ML Sensitivity Indices
This notebook demonstrates QMCPy’s support for vectorized sensitivity index computation. We preview this functionlity by performing classification of Iris species using a decision tree. The computed sensitivity indices provide insight into input subset importance for a classic machine learning problem.
from numpy import *
from qmcpy import *
import pandas as pd
from sklearn.datasets import load_iris
from sklearn.tree import DecisionTreeClassifier,plot_tree
from sklearn.model_selection import train_test_split
from skopt import gp_minimize
from matplotlib import pyplot
Load Data
We begin by reading in the Iris dataset and providing some basic summary statistics. Our goal will be to predict the Iris class (Setosa, Versicolour, or Virginica) based on Iris attributes (sepal length, sepal width, petal length, and petal width).
data = load_iris()
print(data['DESCR'])
.. _iris_dataset: Iris plants dataset -------------------- Data Set Characteristics: :Number of Instances: 150 (50 in each of three classes) :Number of Attributes: 4 numeric, predictive attributes and the class :Attribute Information: - sepal length in cm - sepal width in cm - petal length in cm - petal width in cm - class: - Iris-Setosa - Iris-Versicolour - Iris-Virginica :Summary Statistics: ============== ==== ==== ======= ===== ==================== Min Max Mean SD Class Correlation ============== ==== ==== ======= ===== ==================== sepal length: 4.3 7.9 5.84 0.83 0.7826 sepal width: 2.0 4.4 3.05 0.43 -0.4194 petal length: 1.0 6.9 3.76 1.76 0.9490 (high!) petal width: 0.1 2.5 1.20 0.76 0.9565 (high!) ============== ==== ==== ======= ===== ==================== :Missing Attribute Values: None :Class Distribution: 33.3% for each of 3 classes. :Creator: R.A. Fisher :Donor: Michael Marshall (MARSHALL%PLU@io.arc.nasa.gov) :Date: July, 1988 The famous Iris database, first used by Sir R.A. Fisher. The dataset is taken from Fisher's paper. Note that it's the same as in R, but not as in the UCI Machine Learning Repository, which has two wrong data points. This is perhaps the best known database to be found in the pattern recognition literature. Fisher's paper is a classic in the field and is referenced frequently to this day. (See Duda & Hart, for example.) The data set contains 3 classes of 50 instances each, where each class refers to a type of iris plant.

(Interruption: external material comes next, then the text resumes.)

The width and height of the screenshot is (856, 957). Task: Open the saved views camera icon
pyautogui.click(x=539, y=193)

One class is linearly separable from the other 2; the latter are NOT linearly separable from each other. .. topic:: References - Fisher, R.A. "The use of multiple measurements in taxonomic problems" Annual Eugenics, 7, Part II, 179-188 (1936); also in "Contributions to Mathematical Statistics" (John Wiley, NY, 1950). - Duda, R.O., & Hart, P.E. (1973) Pattern Classification and Scene Analysis. (Q327.D83) John Wiley & Sons. ISBN 0-471-22361-1. See page 218. - Dasarathy, B.V. (1980) "Nosing Around the Neighborhood: A New System Structure and Classification Rule for Recognition in Partially Exposed Environments". IEEE Transactions on Pattern Analysis and Machine Intelligence, Vol. PAMI-2, No. 1, 67-71. - Gates, G.W. (1972) "The Reduced Nearest Neighbor Rule". IEEE Transactions on Information Theory, May 1972, 431-433. - See also: 1988 MLC Proceedings, 54-64. Cheeseman et al"s AUTOCLASS II conceptual clustering system finds 3 classes in the data. - Many, many more ...
x = data['data']
y = data['target']
feature_names = data['feature_names']
df = pd.DataFrame(hstack((x,y[:,None])),columns=feature_names+['iris type'])

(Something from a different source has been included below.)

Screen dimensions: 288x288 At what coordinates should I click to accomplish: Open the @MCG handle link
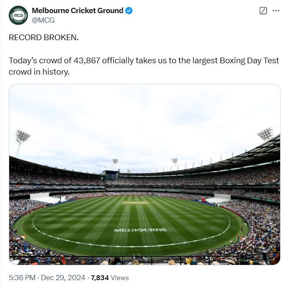[43, 20]
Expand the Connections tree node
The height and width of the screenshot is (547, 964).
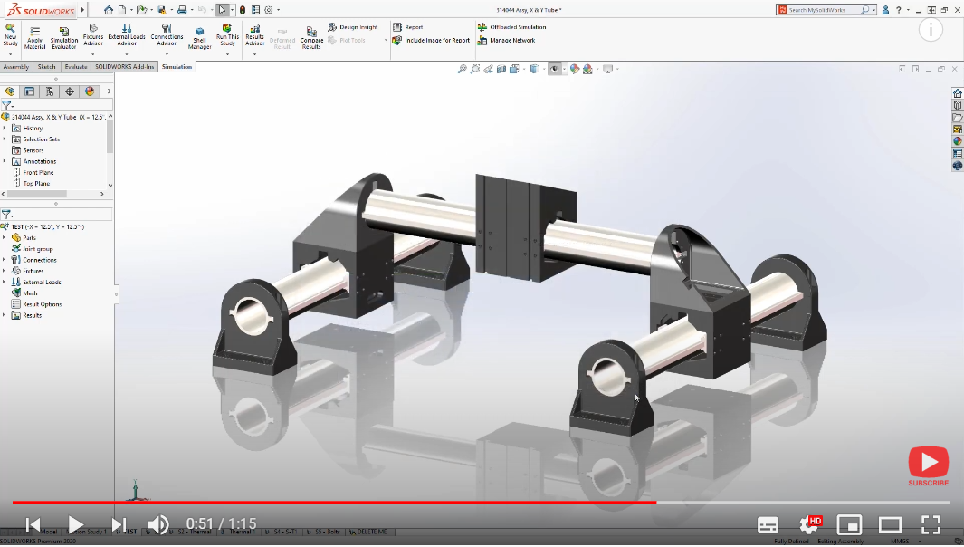click(5, 259)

print('df shape:',df.shape)
target_names = data['target_names']
iris_type_map = {i:target_names[i] for i in range(len(target_names))}
print('iris species map:',iris_type_map)
df.head()
df shape: (150, 5)
iris species map: {0: 'setosa', 1: 'versicolor', 2: 'virginica'}
sepal length (cm) | sepal width (cm) | petal length (cm) | petal width (cm) | iris type | |
---|---|---|---|---|---|
0 | 5.1 | 3.5 | 1.4 | 0.2 | 0.0 |
1 | 4.9 | 3.0 | 1.4 | 0.2 | 0.0 |
2 | 4.7 | 3.2 | 1.3 | 0.2 | 0.0 |
3 | 4.6 | 3.1 | 1.5 | 0.2 | 0.0 |
4 | 5.0 | 3.6 | 1.4 | 0.2 | 0.0 |
xt,xv,yt,yv = train_test_split(x,y,test_size=1/3,random_state=7)
print('training data (xt) shape: %s'%str(xt.shape))
print('training labels (yt) shape: %s'%str(yt.shape))
print('testing data (xv) shape: %s'%str(xv.shape))
print('testing labels (yv) shape: %s'%str(yv.shape))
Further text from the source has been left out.